Married individuals account for themselves on tax returns using specific filing statuses. The two primary options are Married Filing Jointly (MFJ) and Married Filing Separately (MFS). The choice of filing status impacts a couple’s tax liability and available benefits.
When filing Married Filing Jointly, both spouses combine their incomes, deductions, and credits onto a single tax return. This status often provides the most favorable tax outcome for married couples, including eligibility for higher standard deductions and access to various tax credits that might be limited or unavailable under other statuses. For example, the standard deduction for those filing jointly is higher than for individuals. Both spouses are jointly and severally liable for any tax due on a joint return.
Alternatively, married couples can choose Married Filing Separately, where each spouse files their own individual tax return, reporting only their own income, deductions, and credits. While MFS can be advantageous in specific situations, such as when one spouse has significant medical expenses relative to their income or wishes to avoid joint liability, it often results in a higher overall tax burden for the couple. Many tax credits and deductions are reduced or disallowed for those filing separately.
Unique circumstances can affect how spouses file their taxes, beyond the standard Married Filing Jointly or Separately. One scenario involves a non-resident alien spouse. A U.S. citizen or resident alien cannot file a joint return if their spouse is a non-resident alien at any point during the tax year, unless they elect to treat the non-resident alien spouse as a U.S. resident for tax purposes. Making this election means the non-resident alien spouse’s worldwide income becomes subject to U.S. taxation. If no election is made, the U.S. citizen or resident spouse would file as Married Filing Separately.
For a spouse with no income, filing Married Filing Jointly remains an option and is often beneficial. This allows the couple to utilize the higher joint standard deduction and potentially lower combined tax rates. In community property states, such as Arizona, California, and Texas, income earned by either spouse during the marriage is generally considered equally owned by both. If married couples in these states choose to file separately, they must each report half of the community income and all of their separate income on their respective returns, requiring Form 8958.

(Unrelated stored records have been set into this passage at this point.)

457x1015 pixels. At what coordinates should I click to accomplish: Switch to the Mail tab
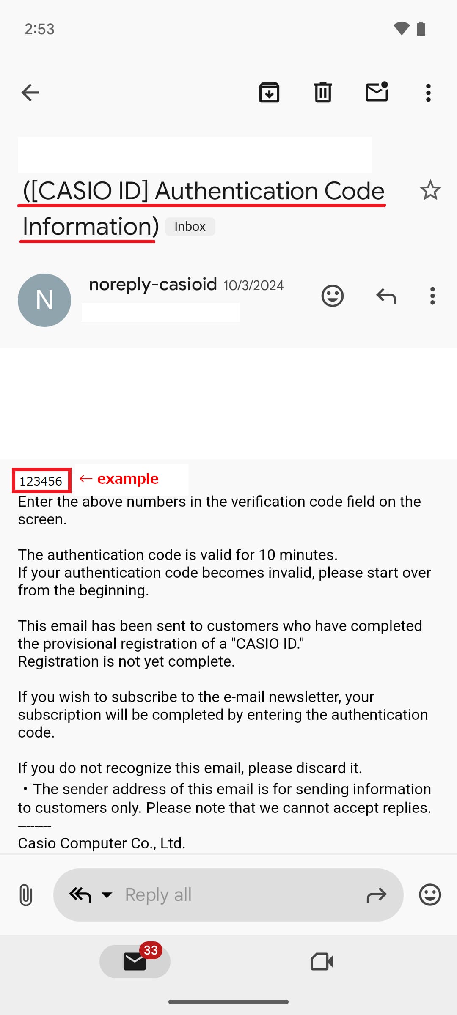[135, 961]
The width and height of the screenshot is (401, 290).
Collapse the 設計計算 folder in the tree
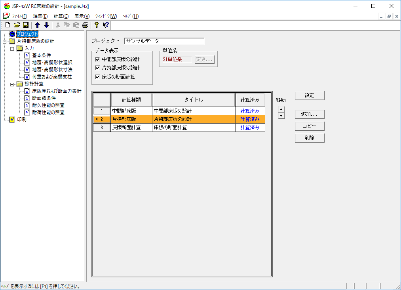coord(12,84)
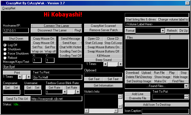
Task: Click Add Icon To Desktop
Action: pyautogui.click(x=157, y=105)
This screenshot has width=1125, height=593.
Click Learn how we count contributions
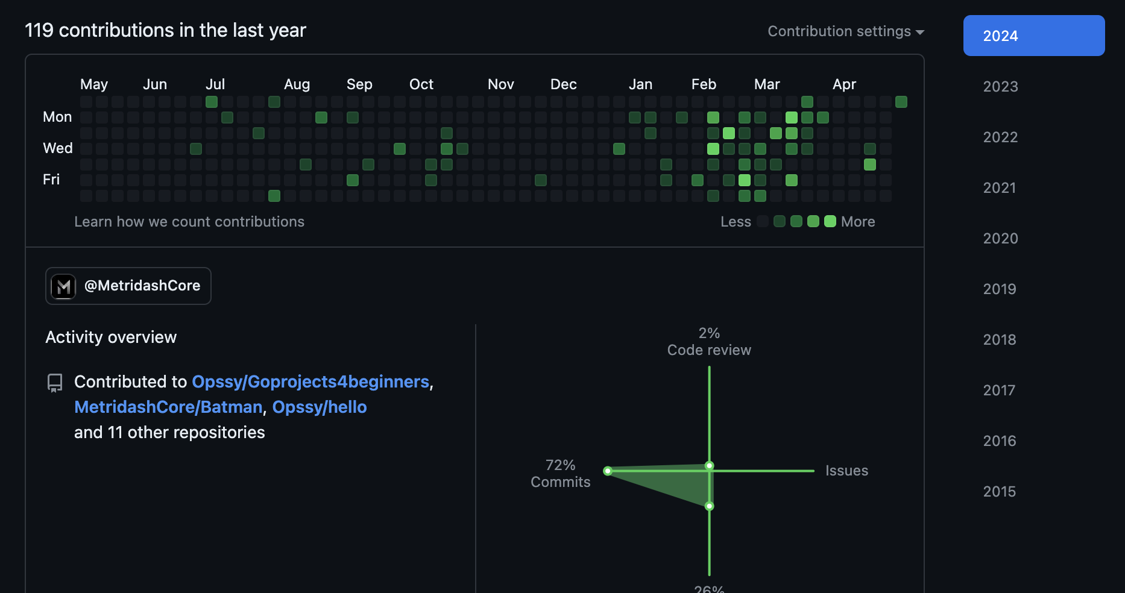(x=189, y=222)
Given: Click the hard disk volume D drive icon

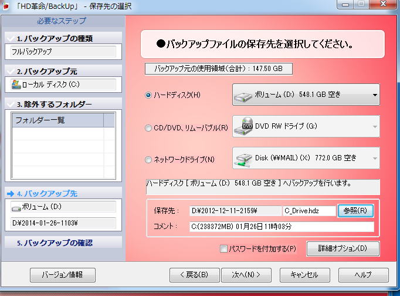Looking at the screenshot, I should [243, 95].
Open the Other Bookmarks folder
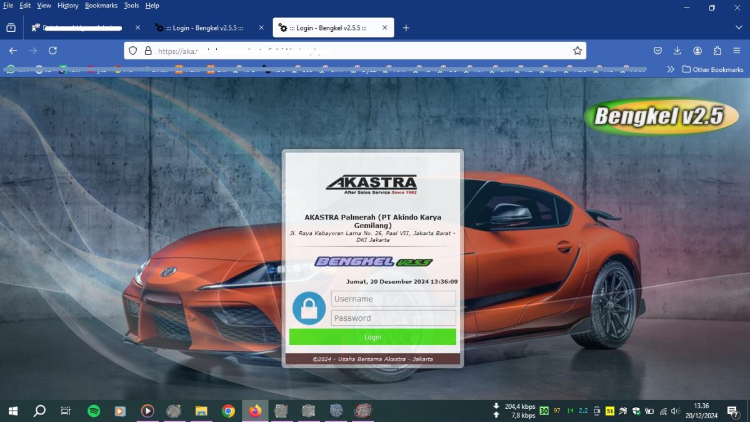This screenshot has height=422, width=750. pyautogui.click(x=713, y=69)
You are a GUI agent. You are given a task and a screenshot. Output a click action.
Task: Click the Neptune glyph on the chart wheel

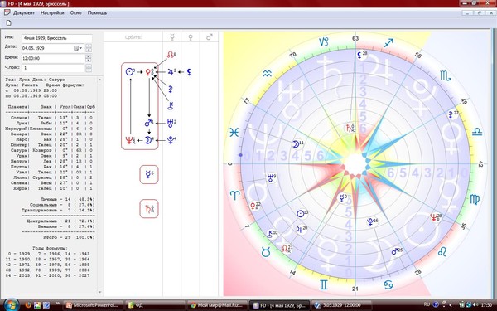434,217
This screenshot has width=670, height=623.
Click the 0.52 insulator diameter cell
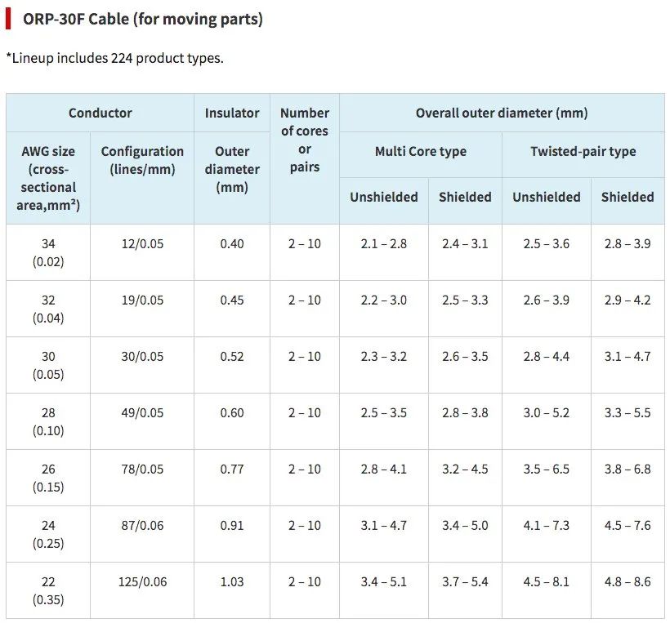coord(232,357)
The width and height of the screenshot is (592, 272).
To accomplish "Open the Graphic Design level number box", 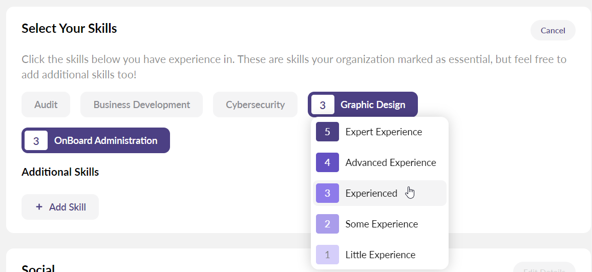I will (x=323, y=104).
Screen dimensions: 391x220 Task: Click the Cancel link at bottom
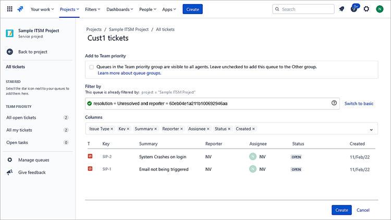[363, 210]
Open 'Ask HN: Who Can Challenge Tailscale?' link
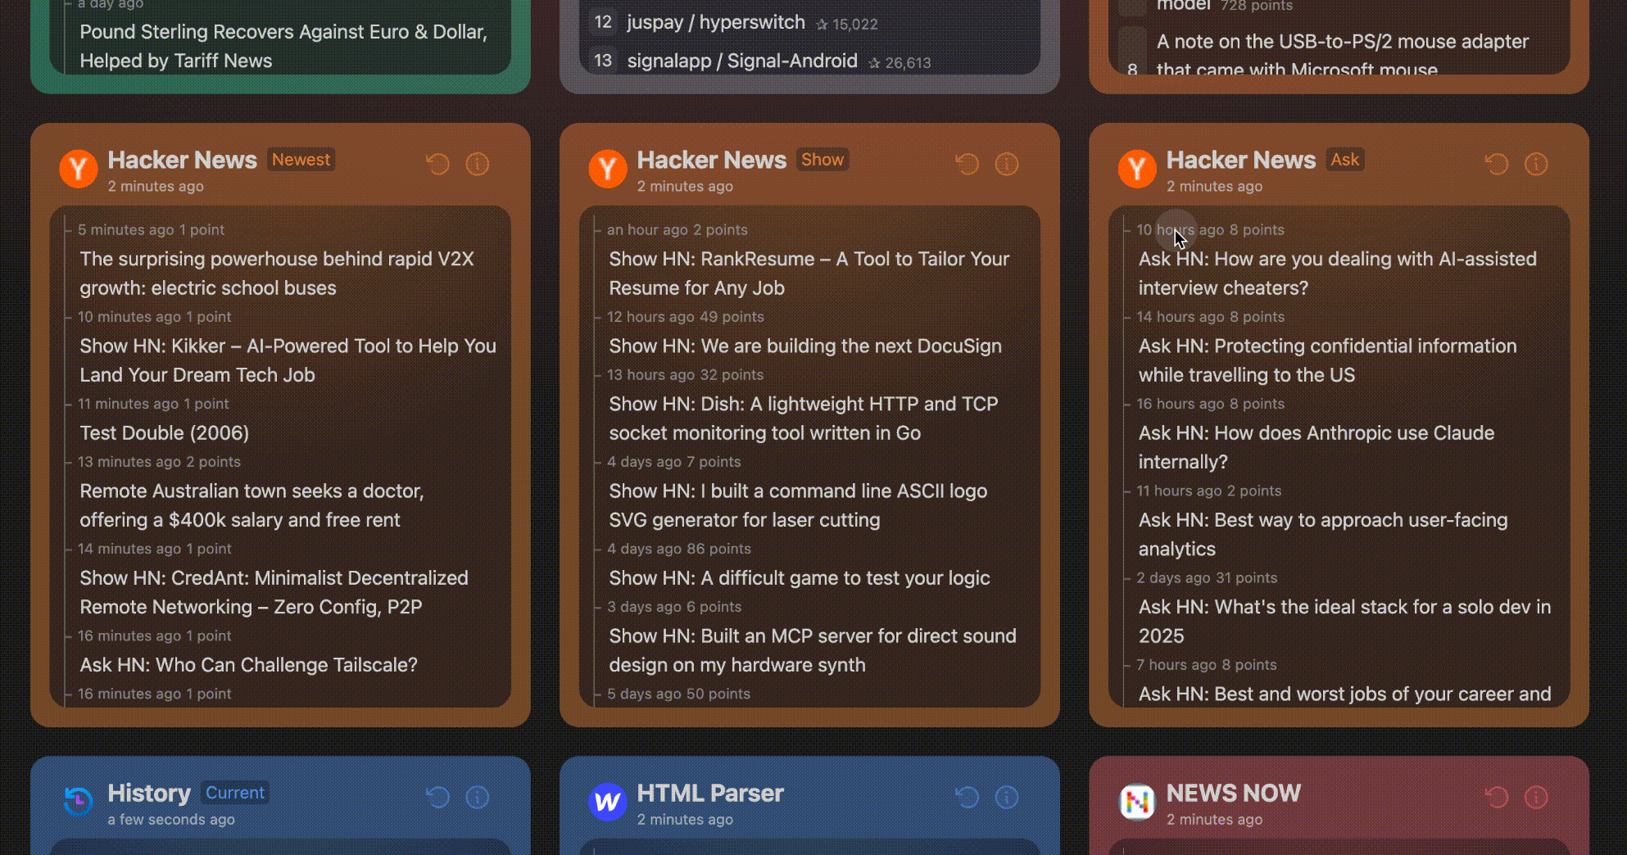 (248, 665)
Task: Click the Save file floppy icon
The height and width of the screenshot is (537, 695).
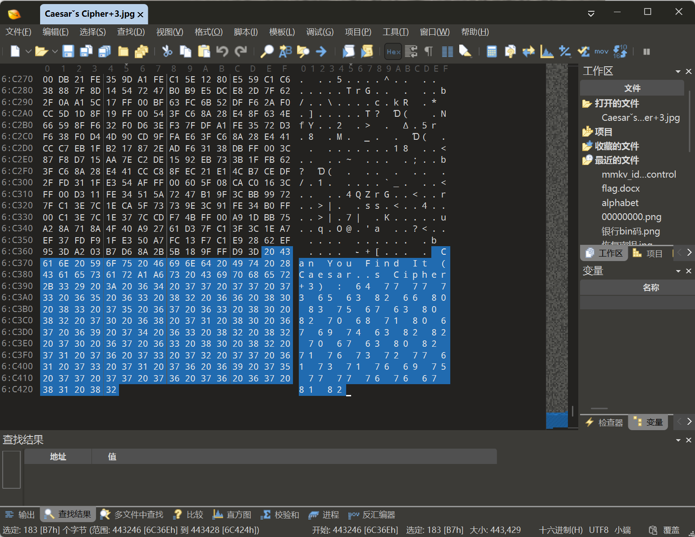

If a spouse dies, the surviving spouse can file Married Filing Jointly for the year of death. For the two tax years immediately following the year of death, if the surviving spouse has a qualifying dependent child, they may be eligible to use the “Qualifying Widow(er)” filing status. This status offers tax benefits similar to Married Filing Jointly, providing a transitional period before the surviving spouse shifts to a Single or Head of Household filing status.